All the CH₄ and N₂ isotherms were well fitted to Töth model (Fig. 6a and b and S3a and b†) and the parameters of the fitting are presented in Table S2.† The Töth model is a semi-empirical expression that effectively describes many systems with sub-monolayer coverage and presents correct behavior at both the low and high pressure ends, reducing deviation errors between experimental data and calculated values of adsorption equilibrium.^44–49 It is noteworthy that the parameter n presents the system heterogeneity.^22,44–49 If it the heterogeneity parameter n becomes unity, it is identical to the Langmuir model presenting homogeneous surface; in contrast, if this parameter is lower than unity, the more heterogeneous system is expected.^44–46 According to the heterogeneity parameters of CH₄ on the carbon samples (Table S2†), the values are in the range 0.5–0.67, inferring that the surface heterogeneity of carbon surfaces strongly favors CH₄ adsorption.^4,46,47 Since the carbon samples with highest CH₄ uptake present lowest n values (0.5–0.52 for RFC_C60 and 0.51–0.54 for MC_C55), it turns out that the role ultramicroporosity is pivotal to enhance the CH₄ uptake capacity. On the other hands, the values of heterogeneity parameters of N₂ on the carbon samples (Table S2†) are closed to unity, suggesting the less interaction between N₂ and the carbon surface.

The isosteric heat of adsorption (Q_st) values of carbon samples also suggest the same trend (Table 1).
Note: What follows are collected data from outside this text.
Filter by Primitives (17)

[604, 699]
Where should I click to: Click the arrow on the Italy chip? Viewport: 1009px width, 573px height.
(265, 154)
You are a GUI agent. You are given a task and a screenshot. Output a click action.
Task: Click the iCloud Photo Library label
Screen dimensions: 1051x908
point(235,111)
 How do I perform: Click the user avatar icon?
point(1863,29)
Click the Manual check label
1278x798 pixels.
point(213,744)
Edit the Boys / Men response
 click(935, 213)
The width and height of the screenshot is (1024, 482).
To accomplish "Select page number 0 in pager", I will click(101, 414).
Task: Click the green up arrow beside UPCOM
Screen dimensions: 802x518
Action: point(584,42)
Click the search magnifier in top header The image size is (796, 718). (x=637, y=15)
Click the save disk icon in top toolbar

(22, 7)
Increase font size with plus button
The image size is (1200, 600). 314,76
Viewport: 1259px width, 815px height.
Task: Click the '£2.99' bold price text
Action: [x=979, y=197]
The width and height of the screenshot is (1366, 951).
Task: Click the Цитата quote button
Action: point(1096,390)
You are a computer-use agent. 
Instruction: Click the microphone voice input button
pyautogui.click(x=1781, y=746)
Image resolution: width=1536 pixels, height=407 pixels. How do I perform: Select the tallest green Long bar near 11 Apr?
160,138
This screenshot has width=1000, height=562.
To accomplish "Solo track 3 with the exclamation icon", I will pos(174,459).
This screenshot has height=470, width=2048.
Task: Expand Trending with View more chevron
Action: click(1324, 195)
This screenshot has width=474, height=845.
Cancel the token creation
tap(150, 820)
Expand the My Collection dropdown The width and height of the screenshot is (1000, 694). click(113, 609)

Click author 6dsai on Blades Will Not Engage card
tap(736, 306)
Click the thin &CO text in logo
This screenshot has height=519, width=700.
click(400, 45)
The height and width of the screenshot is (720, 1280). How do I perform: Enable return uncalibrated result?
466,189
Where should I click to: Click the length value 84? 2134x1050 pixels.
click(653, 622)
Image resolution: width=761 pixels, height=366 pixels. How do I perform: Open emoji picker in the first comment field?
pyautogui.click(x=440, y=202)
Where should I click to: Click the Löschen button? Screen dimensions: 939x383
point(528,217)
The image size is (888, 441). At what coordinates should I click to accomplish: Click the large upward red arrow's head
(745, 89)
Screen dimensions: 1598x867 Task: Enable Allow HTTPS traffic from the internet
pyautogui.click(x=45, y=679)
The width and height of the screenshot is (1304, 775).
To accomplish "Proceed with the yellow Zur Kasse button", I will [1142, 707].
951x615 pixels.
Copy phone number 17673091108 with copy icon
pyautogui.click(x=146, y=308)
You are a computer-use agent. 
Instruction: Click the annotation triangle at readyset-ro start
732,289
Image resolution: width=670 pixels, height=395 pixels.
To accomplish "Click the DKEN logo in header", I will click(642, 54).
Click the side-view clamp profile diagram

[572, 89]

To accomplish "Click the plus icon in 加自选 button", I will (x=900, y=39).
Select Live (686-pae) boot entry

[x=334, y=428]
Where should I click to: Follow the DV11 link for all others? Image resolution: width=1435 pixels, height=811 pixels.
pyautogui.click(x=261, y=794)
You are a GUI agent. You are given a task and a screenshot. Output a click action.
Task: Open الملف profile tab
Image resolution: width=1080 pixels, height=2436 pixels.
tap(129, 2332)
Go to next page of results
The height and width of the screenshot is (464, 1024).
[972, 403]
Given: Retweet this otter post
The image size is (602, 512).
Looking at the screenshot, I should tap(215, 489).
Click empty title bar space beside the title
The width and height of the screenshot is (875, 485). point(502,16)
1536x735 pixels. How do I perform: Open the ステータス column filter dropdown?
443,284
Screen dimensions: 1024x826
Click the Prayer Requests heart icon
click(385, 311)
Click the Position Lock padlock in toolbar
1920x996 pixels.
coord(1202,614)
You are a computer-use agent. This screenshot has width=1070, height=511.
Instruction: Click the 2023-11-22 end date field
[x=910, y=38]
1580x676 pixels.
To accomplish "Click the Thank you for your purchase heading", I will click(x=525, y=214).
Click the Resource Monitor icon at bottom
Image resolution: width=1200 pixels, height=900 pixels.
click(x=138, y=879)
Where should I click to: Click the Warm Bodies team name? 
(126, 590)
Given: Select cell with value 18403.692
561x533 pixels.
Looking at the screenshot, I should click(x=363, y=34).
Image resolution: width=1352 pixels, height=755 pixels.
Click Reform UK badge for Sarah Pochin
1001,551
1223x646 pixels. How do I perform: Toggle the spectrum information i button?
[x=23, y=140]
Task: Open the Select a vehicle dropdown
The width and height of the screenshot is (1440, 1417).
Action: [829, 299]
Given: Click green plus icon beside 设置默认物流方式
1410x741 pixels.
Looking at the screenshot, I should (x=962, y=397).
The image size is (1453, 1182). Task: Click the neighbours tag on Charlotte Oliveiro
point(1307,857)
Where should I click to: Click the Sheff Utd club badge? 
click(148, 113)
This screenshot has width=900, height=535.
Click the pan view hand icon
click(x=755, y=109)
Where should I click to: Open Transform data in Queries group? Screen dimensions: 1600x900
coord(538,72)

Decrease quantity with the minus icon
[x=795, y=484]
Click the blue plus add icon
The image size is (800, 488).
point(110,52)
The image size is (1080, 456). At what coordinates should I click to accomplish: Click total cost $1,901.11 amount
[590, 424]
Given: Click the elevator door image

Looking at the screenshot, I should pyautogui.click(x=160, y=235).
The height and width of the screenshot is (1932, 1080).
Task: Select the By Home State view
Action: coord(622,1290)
Therefore, the development of ultramicropores is pivotal to enhance CH₄ adsorption capacity at equilibrium adsorption under ambient conditions. To further elucidate the importance of ultramicropores for CH₄ adsorption, CH₄ adsorption capacities of both carbon samples are plotted with respect to accumulated ultramicropore volume (<0.7 nm and <1 nm) (Fig. 6e and S4a†).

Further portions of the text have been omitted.